22.3.2017
Andarsene.
Brevi riflessioni sulla morte propria e altrui
Questa volta Cavadi
ci parla della morte. Con sereno distacco, lucida intelligenza, spirito
divulgativo, sapienza dottrinale mai fine a se stessa. Come si addice a un
filosofo, o meglio a un consulente filosofico, qual è Augusto Cavadi.
Il libro a cui ci si
riferisce, l’ultimo dell’eclettico pensatore palermitano, è Andarsene, edito da Diogene Multimedia
(96 pagine, 5 euro). Significativo il sottotitolo: Brevi riflessioni sulla morte propria e altrui, che svela come
l’autore non sale sulla cattedra nel suo dialogo con i lettori, ma li stimola
interrogando per primo se stesso.
Tutti dobbiamo
confrontarci col tema della morte, e lo facciamo in modo diverso: tentando di
esorcizzarlo, sublimarlo, fingendo indifferenza, aggrappandoci alla fede o,
frequentemente, al catechismo spicciolo.
Le speculazioni dei
filosofi possono esserci d’aiuto per una risposta meno fragile e meno insicura.
Per questo Cavadi, nella prima parte del volumetto, illustra le posizioni di
vari filosofi e pensatori.
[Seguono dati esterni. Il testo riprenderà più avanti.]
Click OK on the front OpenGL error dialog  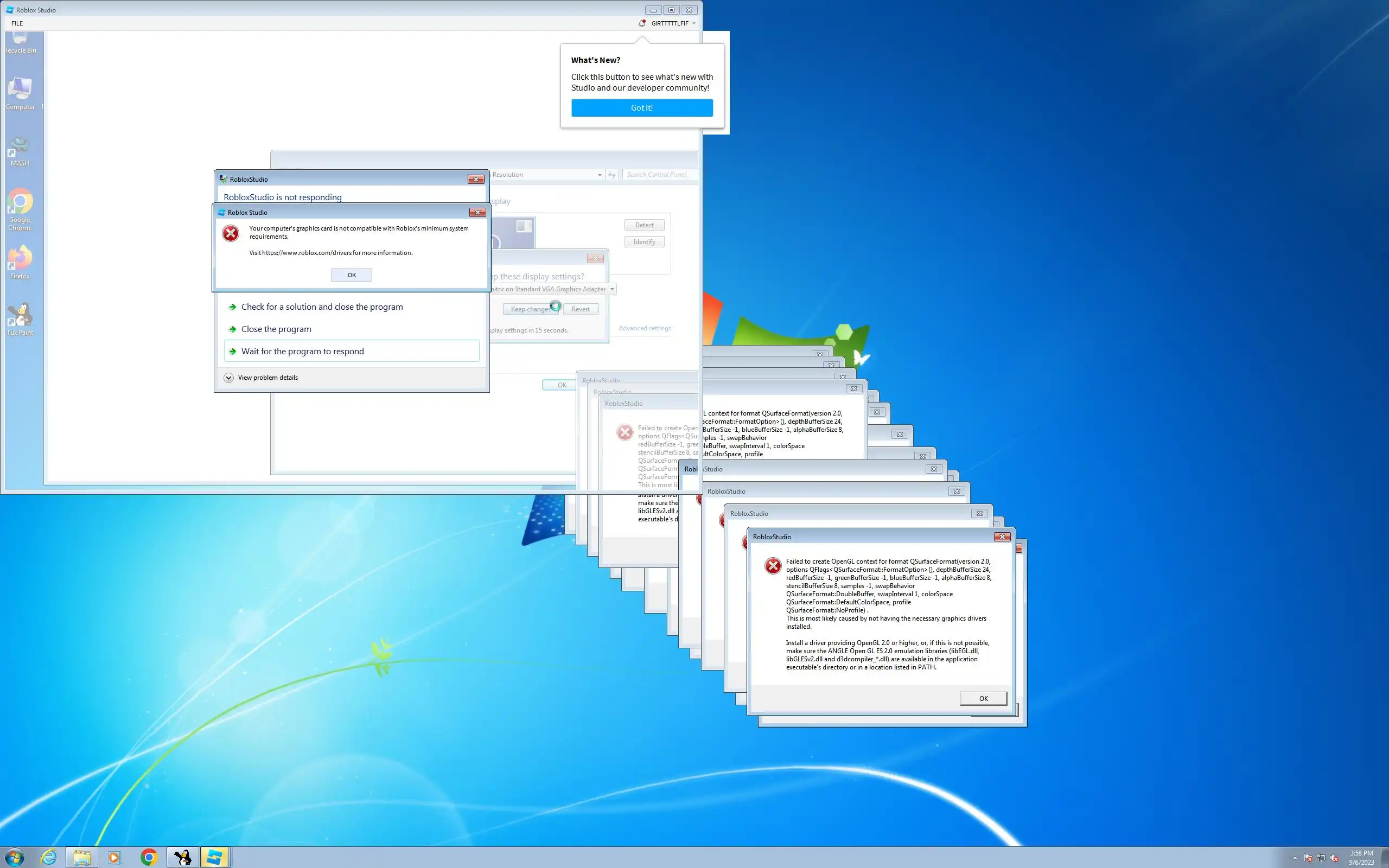coord(983,698)
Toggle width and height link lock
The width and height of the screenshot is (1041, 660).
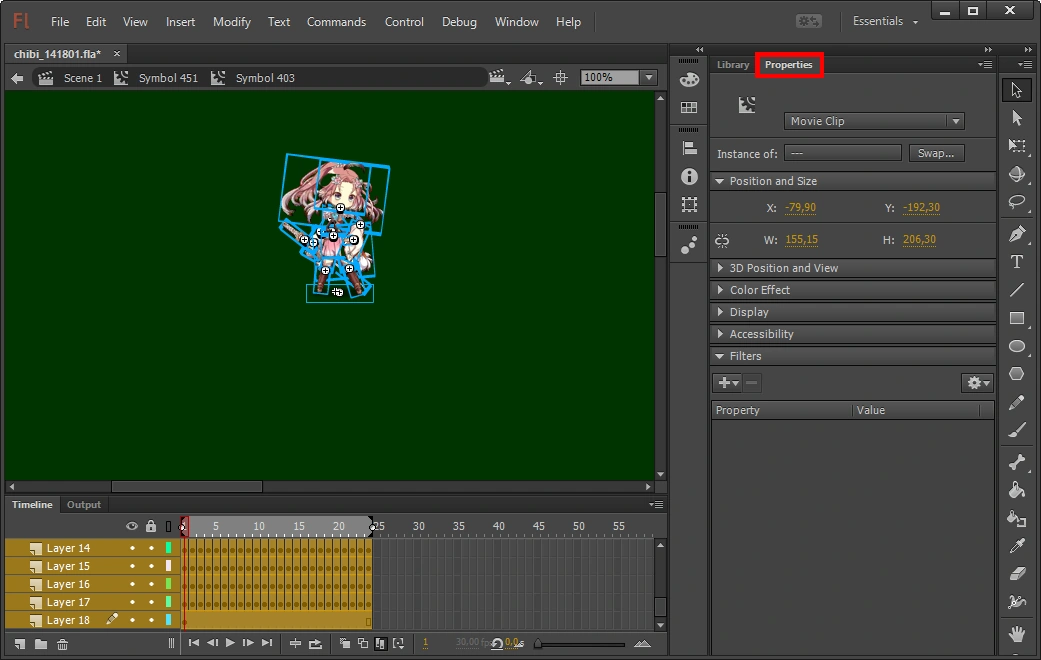pyautogui.click(x=723, y=241)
A partire da chi elude il tema della morte, come
Pascal (“gli uomini, non avendo potuto guarire la morte, la miseria,
l’ignoranza, hanno risolto, per viver felici, di non pensarci”), o Buddha
(“come l’aria è necessaria per vivere e perciò stesso ogni Uomo ha accesso
all’aria e respira… così, analogamente, se quegli interrogativi fossero tanto
vitali…non si potrebbe vivere senza dar loro una risposta”). Per soffermarsi
poi su chi nega rilievo alla morte e di essa non ha paura: Epicuro, secondo il
quale l’uomo non ha ragione di temere la morte, assente quando lui è presente
presente nella sua assenza, e lo stesso Socrate, che dice di non temerla perché
“o è come un non essere più nulla…o …una specie di mutamento, di migrazione
dell’anima”. Contrapposte le posizioni di chi crede nell’immortalità
dell’anima, a cominciare da Platone, o ritiene la morte come un ritorno alla
divinità che ci ha originato (Hegel), e di chi, al contrario, la considera,
nichilisticamente, come un tornare dal nulla al nulla (“tutti i viventi sono
gettati nella vita senza averlo chiesto, sono promessi alla morte senza averlo
desiderato. Vivono fra nulla e nulla”, Edgar Morin).
Nella seconda parte
di “Andarsene” Cavadi, seguendo il metodo della filosofia in pratica volto a
sollecitare interrogativi cui fornire risposte che aiutano ad affrontare meglio
la quotidianità della vita, offre delle indicazioni bibliografiche utili per
esplorare il tema nelle sue varie angolazioni, convinto che la consapevolezza
della propria esistenza non può prescindere dall’accettazione della sua fine.
Due sono i libri suggeriti: Che cosa vuol dire morire, curato da Daniela
Monti, e Modi di morire di Iona Heart. Nel primo sono intervistati diversi
filosofi contemporanei che rispondono al quesito dell’autrice, appunto “che
cosa vuol dire morire”, manifestando i loro punti di vista, oscillanti tra
scetticismo, spiritualismo, panteismo, nella loro pluralità espressioni di una
meditata speculazione. Nel secondo, che prende spunto da esperienze reali, si
riflette sui diversi modi di morire per individuare, in conclusione, quelli più
confortevoli: il sollievo quando si abbandona il nostro ciclo terreno, secondo
l’autrice, è assicurato dalla medicina, assistita però dalla pietas delle humanae litterae, sottolineandosi come la scienza medica trova
necessario sostegno e nutrimento nella cultura umanistica.
Andarsene di Augusto Cavadi è
un libro che va comprato (il suo costo è irrisorio), letto e meditato:
riflettere sulla morte ci aiuta a vivere meglio.
Antonino Cangemi
PS: Una prima presentazione del libro oggi a Palermo presso la "Casa dell'equità e della bellezza" di via N. Garzilli 43/a
1 commento:
Ho finito di leggere il tuo “Andarsene” e l’ho molto apprezzato. C’è tanta densità di pensiero che proviene dai tuoi studi ma anche dalla tua sensibilità “senile” rispetto al tema. È un bello stimolo, grazie!